En el bungalow del decadente Marmont, Belushi recibía a tipos con los que había trabado amistad eterna tres días antes, camellos que le bailaban el agua y, en general, un carrusel fantasmagórico que, durante días, fue asistiendo en riguroso directo a su derrumbe. Salvo Dan Aykroyd (con quien formó un dúo para la posteridad) y Robert de Niro (que ocupaba una habitación en el mismo hotel y mostró algo semejante a una preocupación sincera por su colega), quienes acompañaron a Belushi en sus últimas horas eran hombres y mujeres tan terminales como él.

La forma como Woodward organiza ese material entraña un riesgo fascinante. Al segmentar el texto en cada uno de los días postreros de Belushi (1 de marzo, 2 de marzo…), Woodward ciñe el relato a una cronología que en puridad es inexistente. En su metódica carrera hacia la tumba, Belushi implora el afecto de su mujer a horas intempestivas, aguanta hasta cuatro días sin dormir, asiste a largas reuniones de trabajo en las que termina por desmayarse, rememora los días de Saturday Night Live con el mismo aire crepuscular con que Gloria Swanson reclamó su lugar en el olimpo.

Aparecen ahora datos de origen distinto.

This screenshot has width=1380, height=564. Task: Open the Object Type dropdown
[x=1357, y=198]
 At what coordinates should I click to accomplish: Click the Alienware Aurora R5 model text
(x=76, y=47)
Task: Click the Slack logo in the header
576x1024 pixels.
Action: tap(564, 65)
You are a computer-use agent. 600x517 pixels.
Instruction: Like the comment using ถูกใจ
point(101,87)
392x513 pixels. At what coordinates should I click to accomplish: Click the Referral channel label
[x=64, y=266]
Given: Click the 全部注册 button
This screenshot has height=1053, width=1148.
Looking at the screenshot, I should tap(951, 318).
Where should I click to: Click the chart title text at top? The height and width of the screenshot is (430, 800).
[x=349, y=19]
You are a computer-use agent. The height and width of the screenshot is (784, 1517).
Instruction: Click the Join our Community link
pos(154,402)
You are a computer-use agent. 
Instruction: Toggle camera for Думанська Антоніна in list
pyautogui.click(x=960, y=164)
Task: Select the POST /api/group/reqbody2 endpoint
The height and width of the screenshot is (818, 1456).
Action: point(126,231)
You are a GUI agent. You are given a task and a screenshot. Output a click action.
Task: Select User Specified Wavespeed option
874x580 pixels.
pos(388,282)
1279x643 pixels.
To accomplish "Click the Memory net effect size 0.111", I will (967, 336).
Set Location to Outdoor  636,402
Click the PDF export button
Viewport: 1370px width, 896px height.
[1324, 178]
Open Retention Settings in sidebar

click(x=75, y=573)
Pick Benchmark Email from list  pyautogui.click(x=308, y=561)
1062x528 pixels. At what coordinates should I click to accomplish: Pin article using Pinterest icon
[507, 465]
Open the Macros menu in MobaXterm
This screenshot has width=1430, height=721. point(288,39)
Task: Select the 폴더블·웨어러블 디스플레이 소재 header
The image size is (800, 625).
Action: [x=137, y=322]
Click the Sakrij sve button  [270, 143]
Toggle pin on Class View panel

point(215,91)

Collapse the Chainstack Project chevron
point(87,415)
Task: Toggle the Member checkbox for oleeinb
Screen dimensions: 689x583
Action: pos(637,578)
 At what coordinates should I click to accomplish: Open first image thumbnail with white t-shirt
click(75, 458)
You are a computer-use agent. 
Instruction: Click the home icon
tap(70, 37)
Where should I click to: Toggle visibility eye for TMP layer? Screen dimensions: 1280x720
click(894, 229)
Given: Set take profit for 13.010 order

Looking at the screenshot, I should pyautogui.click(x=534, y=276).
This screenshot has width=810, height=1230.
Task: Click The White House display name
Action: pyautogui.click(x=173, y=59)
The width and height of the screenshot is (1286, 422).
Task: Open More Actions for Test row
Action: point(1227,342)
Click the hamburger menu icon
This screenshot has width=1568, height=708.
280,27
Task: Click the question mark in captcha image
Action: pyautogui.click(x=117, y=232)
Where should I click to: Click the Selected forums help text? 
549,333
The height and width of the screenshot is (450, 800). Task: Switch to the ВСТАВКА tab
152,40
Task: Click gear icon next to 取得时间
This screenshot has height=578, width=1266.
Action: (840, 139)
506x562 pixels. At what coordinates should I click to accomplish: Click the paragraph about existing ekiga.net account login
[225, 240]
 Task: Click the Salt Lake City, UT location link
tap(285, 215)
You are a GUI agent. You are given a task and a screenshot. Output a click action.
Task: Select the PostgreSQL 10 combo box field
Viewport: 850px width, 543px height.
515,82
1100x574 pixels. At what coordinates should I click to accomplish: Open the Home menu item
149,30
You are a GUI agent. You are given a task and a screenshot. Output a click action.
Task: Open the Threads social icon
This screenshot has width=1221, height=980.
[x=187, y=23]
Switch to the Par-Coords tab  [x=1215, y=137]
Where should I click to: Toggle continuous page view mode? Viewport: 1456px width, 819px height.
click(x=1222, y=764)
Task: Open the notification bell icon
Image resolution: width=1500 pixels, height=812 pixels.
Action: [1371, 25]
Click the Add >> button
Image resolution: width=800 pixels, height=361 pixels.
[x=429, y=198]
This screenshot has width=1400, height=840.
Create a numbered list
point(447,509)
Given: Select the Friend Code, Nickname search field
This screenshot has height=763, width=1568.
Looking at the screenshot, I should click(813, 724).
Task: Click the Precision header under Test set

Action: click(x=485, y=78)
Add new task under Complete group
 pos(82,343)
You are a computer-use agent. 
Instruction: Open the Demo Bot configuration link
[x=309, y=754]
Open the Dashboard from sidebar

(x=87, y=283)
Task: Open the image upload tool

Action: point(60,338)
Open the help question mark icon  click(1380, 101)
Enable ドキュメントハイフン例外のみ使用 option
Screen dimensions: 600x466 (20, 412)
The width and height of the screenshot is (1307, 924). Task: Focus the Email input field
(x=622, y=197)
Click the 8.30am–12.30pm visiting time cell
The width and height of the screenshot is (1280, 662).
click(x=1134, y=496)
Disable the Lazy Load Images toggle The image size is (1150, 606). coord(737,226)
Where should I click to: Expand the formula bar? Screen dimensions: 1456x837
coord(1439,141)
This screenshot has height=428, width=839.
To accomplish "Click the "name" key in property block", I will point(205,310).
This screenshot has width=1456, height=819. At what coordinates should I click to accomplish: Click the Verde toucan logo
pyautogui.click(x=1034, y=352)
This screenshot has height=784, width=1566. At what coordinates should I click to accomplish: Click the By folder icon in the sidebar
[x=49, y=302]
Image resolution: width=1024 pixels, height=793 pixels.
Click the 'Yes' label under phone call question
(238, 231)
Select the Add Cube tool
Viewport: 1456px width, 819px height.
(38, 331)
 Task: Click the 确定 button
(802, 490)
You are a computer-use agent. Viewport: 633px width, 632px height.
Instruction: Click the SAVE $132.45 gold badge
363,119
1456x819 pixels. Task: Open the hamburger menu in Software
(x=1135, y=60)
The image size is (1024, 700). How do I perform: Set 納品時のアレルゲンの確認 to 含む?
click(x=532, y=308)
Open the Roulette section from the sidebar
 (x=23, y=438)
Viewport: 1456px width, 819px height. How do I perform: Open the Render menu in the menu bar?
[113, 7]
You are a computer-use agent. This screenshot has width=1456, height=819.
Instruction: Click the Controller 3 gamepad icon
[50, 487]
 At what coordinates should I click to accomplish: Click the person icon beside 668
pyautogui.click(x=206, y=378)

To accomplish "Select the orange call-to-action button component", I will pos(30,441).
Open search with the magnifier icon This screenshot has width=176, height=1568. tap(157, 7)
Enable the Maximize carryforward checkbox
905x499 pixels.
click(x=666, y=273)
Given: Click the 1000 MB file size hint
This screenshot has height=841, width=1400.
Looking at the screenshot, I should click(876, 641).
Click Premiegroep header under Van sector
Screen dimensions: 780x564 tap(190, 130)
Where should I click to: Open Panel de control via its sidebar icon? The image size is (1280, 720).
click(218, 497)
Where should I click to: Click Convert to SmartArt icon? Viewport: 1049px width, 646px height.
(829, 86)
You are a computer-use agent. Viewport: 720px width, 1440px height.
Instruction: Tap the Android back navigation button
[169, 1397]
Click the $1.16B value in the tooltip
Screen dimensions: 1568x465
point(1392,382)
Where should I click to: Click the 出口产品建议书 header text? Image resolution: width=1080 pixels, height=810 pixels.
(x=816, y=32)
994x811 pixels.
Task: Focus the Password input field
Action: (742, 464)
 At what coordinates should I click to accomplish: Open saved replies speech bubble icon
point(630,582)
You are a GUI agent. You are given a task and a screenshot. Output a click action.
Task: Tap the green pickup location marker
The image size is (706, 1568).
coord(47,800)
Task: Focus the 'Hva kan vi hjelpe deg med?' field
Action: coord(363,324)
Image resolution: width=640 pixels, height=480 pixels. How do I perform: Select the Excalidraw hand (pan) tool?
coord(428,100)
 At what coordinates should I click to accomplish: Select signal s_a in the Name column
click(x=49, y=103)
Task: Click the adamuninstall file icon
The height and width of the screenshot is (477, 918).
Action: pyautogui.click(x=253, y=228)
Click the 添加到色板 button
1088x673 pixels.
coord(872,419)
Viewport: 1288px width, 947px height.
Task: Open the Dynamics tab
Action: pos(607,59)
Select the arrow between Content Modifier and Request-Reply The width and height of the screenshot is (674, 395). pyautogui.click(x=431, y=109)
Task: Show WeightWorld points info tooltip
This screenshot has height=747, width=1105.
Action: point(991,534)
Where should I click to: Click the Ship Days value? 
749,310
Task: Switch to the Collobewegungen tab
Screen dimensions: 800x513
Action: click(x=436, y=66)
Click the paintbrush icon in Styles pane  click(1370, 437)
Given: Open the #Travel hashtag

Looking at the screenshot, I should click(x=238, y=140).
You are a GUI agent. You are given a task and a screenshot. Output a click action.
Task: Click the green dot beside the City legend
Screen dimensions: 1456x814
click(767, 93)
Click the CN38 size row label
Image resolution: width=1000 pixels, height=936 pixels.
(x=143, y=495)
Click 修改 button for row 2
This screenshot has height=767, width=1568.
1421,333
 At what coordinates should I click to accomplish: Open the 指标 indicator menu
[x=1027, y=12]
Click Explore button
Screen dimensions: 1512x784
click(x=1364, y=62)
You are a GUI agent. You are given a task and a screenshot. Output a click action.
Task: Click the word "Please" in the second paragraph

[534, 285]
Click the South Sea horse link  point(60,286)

Ya en ese instante, el cómico lenguaraz, geniudo e irreverente no es más que un desecho corroído por la paranoia, la soberbia, el odio. Con todo, Woodward atrapa con suma habilidad el deje conmovedor que aflora en algunas de las habladurías de Belushi. Y ultima el reto de contar su vida exagerada sin incurrir en juicios simplistas ni encomendarse al filón de las señales premonitorias. Con esa rara bonhomía que en ocasiones brota de la frialdad.

A Judy, la viuda de Belushi, le desagradó la obra de Woodward. Éste comprendió su reacción: «Demasiada verdad». 


Como una moto. La vida galopante de John Belushi, de Bob Woodward.